Thumb reconstruction using amputated finger remnants in severe hand injuries or multiple digit amputations are not established nor mentioned in the literature of hand surgery in Vietnam. In the current series, six patients undergoing thumb reconstruction using finger remnants during a 7-year period were included. In four cases, we had the opportunity to restore length and function and normal appearance of the thumb, including the nail, soft tissue, and bone, in a one-stage operation by using an amputated part of the index finger. In these patients, as a result of the osteosynthesis performed between the proximal phalanx of the thumb and the middle phalanx of the index finger, both joints of the newly transplanted thumb were preserved such that the distal interphalangeal joint of the index finger functioned as the interphalangeal joint of the original thumb. Postoperative functional recovery showed the total active motion was from 40% to 65% compared with its uninjured counterpart and two-point discrimination was 15 mm to 30 mm. All patients were satisfied with the favorable function and form of the newly transplanted thumb. We used a ring finger remnant in one thumb reconstruction to achieve a more useful hand for grasping and handling objects.
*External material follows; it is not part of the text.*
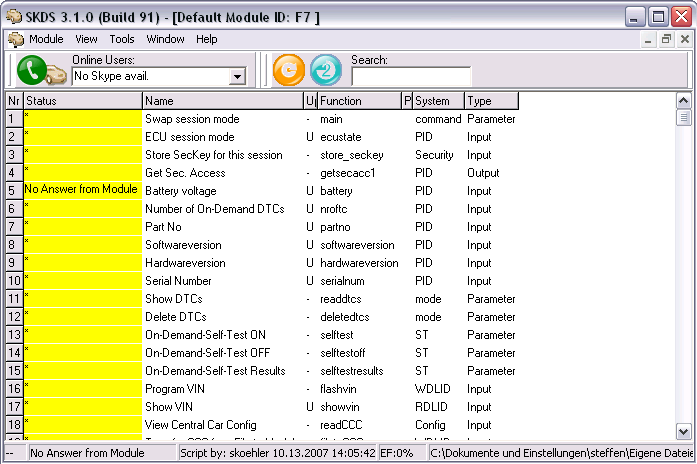
Task: Select the Battery voltage row
Action: click(x=180, y=191)
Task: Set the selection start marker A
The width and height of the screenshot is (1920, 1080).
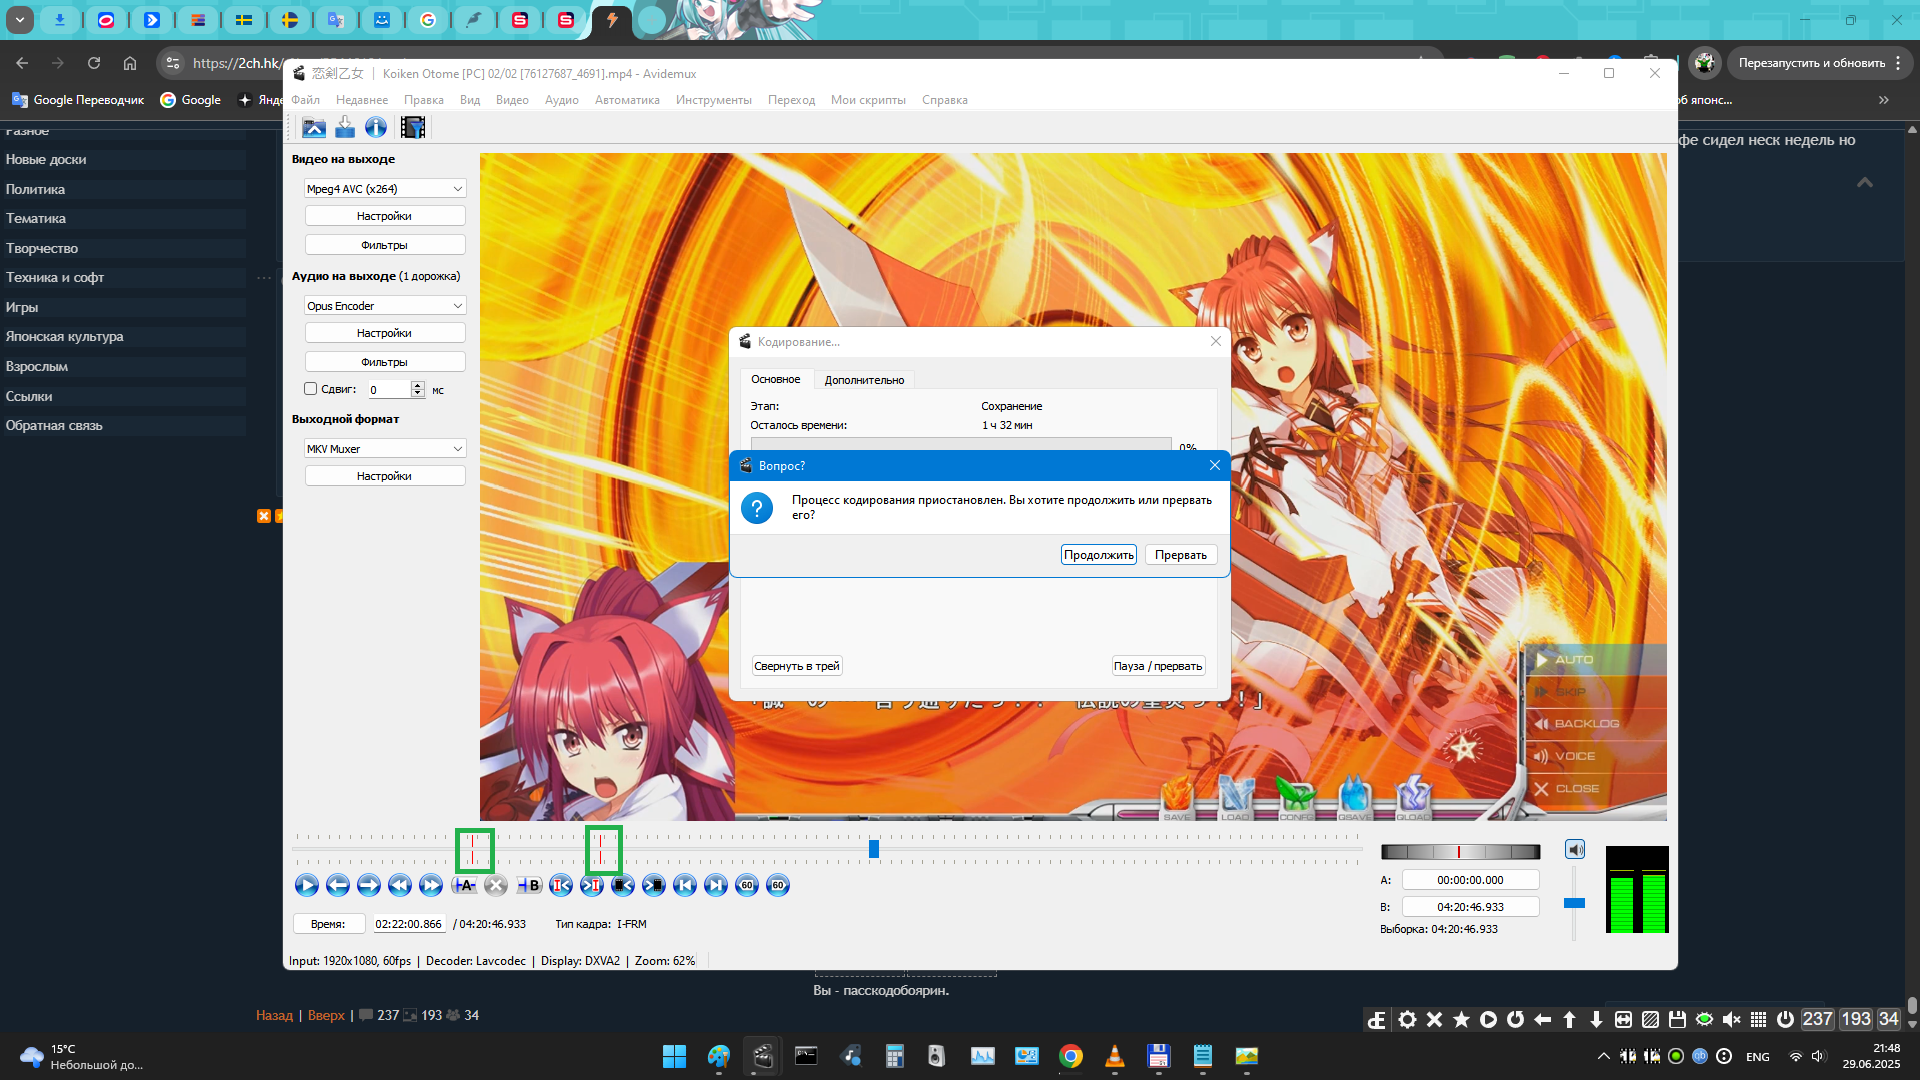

For extremely and severely injured hands as that of our patient in whom the middle finger remnant was used, the indication should be determined only after débridement of devitalized tissues. In this case, the amputated thumb was irreparably injured; however, the middle finger remnant was transplantable. The patient was young, affected in the right hand, and strongly desired replantation. The goal of surgery in this case was to create a pincer’s jaw in the new hand to achieve better manipulation in performing daily tasks. Despite an unsightly cosmetic appearance, the patient nonetheless was satisfied with the new hand’s pincer jaw and could use it effectively in most daily tasks. If the procedure had not been performed, there would have been a considerable functional deficit of the right hand requiring multiple secondary reconstructions. The postoperative functional results in this patient were far better than those provided by prosthetic devices or other reconstructive procedures.
In our experience with cases in which only two fingers are replanted to create a pincer’s jaw, as in our patient, the position of both remaining fingers must be correctly designed such that the opposing fingertips are slanted toward each other to be able to hold small objects. Furthermore, the postoperative appearance of the hand must be discussed with patients before surgery. Based on the survival rate and postoperative final functional outcomes, our first results relating to the procedure are encouraging.